=== Task details ===
Find the lines below that contain the string "clipboard", count them, and give only the number.

Stored records
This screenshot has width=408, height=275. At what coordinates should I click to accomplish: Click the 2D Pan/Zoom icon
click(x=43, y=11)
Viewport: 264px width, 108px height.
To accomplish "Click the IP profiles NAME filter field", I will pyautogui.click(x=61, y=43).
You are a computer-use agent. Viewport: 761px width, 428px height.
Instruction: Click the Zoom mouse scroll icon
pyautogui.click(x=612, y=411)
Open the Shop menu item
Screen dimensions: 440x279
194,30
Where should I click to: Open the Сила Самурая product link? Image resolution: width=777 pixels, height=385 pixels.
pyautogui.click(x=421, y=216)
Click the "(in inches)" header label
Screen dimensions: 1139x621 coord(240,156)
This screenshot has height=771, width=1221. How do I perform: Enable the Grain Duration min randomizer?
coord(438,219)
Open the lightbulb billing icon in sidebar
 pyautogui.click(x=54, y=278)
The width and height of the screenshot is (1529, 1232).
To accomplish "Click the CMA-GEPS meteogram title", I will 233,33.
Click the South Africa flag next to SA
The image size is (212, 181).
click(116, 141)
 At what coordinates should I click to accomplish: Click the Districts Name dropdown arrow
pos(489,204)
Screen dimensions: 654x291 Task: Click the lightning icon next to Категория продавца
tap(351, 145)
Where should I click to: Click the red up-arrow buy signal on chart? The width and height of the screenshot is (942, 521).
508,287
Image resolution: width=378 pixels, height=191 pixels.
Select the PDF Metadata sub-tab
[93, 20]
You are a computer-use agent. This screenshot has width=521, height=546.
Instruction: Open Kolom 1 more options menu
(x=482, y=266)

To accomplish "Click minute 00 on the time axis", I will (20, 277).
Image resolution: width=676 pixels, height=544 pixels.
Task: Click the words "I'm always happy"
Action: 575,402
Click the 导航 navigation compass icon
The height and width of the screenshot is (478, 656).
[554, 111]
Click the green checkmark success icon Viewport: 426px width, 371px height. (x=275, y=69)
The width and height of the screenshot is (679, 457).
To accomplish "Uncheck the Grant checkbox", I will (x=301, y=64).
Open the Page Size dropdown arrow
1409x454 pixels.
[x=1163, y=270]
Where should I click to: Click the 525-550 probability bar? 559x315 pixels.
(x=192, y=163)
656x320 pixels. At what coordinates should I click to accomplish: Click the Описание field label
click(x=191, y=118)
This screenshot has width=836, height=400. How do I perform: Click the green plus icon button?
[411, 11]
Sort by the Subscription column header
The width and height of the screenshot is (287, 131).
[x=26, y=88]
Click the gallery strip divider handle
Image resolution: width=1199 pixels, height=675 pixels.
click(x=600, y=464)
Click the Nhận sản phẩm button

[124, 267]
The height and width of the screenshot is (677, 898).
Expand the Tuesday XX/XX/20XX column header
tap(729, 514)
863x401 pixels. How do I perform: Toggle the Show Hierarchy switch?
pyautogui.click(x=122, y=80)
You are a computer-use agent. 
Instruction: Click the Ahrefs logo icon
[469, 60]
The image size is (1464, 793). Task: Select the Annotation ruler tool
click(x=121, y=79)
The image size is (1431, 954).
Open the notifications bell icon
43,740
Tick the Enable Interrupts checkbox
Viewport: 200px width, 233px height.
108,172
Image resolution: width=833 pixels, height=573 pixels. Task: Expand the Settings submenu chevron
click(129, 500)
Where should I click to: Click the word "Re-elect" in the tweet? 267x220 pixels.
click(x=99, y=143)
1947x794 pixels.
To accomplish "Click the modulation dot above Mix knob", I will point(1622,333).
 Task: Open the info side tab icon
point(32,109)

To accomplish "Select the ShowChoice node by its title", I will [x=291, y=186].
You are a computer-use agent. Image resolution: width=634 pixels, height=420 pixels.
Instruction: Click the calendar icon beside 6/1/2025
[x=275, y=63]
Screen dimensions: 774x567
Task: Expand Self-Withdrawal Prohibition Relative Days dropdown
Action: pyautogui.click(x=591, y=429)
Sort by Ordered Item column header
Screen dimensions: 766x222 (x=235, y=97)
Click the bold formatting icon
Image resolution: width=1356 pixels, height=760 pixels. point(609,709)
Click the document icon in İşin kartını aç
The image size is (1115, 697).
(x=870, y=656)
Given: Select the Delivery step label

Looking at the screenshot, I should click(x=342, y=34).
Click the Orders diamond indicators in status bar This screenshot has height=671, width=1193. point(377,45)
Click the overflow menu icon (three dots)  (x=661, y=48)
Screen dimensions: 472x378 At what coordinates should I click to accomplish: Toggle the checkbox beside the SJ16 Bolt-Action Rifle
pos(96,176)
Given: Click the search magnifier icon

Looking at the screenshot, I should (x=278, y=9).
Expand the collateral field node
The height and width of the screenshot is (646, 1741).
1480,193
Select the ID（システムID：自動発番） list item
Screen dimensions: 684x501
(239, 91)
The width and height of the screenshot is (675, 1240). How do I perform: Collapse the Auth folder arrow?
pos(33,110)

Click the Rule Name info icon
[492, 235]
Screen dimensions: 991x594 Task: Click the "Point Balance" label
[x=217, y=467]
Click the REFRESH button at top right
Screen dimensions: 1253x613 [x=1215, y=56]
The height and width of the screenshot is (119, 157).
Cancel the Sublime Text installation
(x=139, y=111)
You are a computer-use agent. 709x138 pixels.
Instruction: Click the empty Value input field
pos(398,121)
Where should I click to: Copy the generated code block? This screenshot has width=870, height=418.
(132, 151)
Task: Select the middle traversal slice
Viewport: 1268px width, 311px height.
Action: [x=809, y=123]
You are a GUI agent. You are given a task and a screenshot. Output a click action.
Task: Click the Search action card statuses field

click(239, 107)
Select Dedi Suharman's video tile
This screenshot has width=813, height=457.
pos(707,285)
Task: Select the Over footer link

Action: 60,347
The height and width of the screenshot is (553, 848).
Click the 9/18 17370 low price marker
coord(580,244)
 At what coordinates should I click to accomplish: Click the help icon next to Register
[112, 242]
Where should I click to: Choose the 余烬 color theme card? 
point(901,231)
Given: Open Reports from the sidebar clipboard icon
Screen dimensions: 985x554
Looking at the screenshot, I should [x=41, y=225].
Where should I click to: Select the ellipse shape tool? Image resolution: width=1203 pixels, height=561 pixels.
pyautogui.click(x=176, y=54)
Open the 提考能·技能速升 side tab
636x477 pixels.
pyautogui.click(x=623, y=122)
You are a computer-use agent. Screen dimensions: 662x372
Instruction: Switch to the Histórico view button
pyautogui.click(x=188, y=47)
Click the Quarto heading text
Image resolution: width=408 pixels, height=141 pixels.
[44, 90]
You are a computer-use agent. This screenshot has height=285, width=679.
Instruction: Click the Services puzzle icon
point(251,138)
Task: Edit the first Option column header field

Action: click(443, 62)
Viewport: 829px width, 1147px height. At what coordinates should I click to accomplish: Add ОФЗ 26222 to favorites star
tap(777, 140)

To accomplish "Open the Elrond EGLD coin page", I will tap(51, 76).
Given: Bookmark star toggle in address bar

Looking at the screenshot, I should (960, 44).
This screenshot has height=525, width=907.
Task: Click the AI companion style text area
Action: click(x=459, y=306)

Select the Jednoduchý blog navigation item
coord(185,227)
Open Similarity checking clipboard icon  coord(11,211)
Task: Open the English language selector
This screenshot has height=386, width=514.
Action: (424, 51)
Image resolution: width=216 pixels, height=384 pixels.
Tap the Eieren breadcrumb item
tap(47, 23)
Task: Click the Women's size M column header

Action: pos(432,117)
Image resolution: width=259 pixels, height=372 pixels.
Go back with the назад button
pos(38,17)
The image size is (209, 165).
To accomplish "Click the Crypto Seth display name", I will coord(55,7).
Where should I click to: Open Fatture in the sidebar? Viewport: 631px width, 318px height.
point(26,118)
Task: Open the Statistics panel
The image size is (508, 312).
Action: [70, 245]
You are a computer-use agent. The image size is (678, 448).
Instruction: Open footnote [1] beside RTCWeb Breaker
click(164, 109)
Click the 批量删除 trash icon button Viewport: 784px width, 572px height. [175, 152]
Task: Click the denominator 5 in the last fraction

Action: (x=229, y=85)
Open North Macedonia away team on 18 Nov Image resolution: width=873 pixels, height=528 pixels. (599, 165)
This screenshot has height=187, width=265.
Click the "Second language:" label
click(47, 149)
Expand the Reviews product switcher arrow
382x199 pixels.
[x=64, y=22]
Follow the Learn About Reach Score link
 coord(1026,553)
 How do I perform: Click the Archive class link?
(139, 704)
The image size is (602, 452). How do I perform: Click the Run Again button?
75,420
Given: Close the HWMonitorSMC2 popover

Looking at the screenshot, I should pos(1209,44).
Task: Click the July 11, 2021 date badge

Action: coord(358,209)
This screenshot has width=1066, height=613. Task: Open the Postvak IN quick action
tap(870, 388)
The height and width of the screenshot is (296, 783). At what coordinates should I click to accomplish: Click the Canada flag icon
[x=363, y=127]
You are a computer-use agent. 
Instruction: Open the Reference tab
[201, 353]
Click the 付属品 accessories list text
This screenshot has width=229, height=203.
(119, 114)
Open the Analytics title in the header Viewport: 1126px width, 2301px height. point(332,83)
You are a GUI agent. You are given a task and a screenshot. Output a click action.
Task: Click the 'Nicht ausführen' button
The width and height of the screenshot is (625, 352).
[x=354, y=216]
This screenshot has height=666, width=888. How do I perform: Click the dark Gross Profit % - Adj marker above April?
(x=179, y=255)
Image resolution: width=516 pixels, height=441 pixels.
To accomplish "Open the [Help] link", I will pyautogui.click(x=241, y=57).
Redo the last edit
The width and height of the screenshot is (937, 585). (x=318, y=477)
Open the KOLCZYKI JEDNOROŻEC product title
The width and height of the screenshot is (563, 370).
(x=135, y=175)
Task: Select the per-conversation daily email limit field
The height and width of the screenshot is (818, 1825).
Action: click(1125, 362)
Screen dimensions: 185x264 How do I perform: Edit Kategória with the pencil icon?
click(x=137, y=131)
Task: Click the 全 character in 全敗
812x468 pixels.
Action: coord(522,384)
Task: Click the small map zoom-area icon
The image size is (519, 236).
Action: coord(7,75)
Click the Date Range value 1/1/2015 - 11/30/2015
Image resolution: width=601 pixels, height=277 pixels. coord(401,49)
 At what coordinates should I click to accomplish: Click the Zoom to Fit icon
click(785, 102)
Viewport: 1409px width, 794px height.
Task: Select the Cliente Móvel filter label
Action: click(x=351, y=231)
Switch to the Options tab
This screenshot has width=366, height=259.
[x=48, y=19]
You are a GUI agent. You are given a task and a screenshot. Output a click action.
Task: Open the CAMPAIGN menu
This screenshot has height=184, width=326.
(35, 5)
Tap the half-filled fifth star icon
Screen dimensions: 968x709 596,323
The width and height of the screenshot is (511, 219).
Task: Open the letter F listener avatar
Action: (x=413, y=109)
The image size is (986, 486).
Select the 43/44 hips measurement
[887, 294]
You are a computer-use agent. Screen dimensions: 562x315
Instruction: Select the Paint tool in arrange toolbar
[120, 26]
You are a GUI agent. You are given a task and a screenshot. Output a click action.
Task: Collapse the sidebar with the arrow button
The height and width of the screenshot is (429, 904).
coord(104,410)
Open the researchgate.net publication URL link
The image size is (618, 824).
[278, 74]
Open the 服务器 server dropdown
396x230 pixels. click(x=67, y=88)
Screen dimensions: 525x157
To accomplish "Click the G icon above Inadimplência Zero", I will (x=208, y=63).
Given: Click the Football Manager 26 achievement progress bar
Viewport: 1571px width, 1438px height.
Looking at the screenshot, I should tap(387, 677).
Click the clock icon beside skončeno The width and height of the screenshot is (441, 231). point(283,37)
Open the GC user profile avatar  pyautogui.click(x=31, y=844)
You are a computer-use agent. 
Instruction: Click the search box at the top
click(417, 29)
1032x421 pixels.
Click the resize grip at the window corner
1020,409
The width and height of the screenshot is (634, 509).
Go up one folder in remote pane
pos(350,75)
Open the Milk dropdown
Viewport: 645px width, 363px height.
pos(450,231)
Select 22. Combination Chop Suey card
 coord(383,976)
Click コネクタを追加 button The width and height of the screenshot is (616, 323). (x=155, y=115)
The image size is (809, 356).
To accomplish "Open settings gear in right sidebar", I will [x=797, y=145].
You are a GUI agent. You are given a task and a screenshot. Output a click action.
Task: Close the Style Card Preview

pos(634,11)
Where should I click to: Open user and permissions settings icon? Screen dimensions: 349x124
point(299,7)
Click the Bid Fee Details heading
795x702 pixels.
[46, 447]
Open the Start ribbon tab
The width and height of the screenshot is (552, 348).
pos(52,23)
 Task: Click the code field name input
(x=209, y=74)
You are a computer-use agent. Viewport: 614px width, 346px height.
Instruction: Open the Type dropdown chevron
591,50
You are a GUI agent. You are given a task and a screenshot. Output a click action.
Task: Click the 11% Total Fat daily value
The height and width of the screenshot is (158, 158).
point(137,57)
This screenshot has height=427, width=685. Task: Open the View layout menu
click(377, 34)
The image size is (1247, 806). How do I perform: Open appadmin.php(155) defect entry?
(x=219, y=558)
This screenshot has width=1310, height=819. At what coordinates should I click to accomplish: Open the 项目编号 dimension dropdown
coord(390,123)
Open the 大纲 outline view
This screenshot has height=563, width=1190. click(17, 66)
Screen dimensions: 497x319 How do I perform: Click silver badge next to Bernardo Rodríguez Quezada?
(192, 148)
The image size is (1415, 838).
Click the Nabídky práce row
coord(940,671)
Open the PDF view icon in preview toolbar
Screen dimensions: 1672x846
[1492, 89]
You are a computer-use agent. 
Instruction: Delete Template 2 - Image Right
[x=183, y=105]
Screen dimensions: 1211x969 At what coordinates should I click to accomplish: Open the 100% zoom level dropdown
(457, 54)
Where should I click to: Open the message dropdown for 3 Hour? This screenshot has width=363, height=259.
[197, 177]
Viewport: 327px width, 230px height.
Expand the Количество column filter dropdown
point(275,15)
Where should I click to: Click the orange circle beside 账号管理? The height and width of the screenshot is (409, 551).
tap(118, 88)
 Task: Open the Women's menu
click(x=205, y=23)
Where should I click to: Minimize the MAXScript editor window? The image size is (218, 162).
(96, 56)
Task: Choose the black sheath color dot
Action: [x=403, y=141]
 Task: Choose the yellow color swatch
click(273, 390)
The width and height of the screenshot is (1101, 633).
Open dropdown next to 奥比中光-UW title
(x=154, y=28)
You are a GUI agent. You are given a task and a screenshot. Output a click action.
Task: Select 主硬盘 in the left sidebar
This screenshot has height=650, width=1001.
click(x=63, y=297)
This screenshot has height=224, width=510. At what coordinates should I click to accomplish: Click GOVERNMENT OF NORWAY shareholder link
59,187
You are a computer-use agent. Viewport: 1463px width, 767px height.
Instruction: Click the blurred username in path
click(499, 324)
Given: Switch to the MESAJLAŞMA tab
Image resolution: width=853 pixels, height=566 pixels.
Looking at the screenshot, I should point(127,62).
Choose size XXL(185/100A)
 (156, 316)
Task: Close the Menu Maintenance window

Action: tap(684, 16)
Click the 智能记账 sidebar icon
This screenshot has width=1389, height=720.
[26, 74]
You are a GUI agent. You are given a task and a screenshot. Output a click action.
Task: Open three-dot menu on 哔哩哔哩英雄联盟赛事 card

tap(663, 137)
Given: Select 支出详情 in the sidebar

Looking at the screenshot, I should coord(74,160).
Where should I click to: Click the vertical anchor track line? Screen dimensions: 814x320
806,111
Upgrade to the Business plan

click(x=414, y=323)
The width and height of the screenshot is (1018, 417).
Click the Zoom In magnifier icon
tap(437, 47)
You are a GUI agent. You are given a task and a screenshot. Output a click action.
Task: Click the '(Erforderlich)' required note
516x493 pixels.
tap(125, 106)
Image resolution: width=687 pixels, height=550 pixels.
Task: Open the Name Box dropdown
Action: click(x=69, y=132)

=== Response below ===
2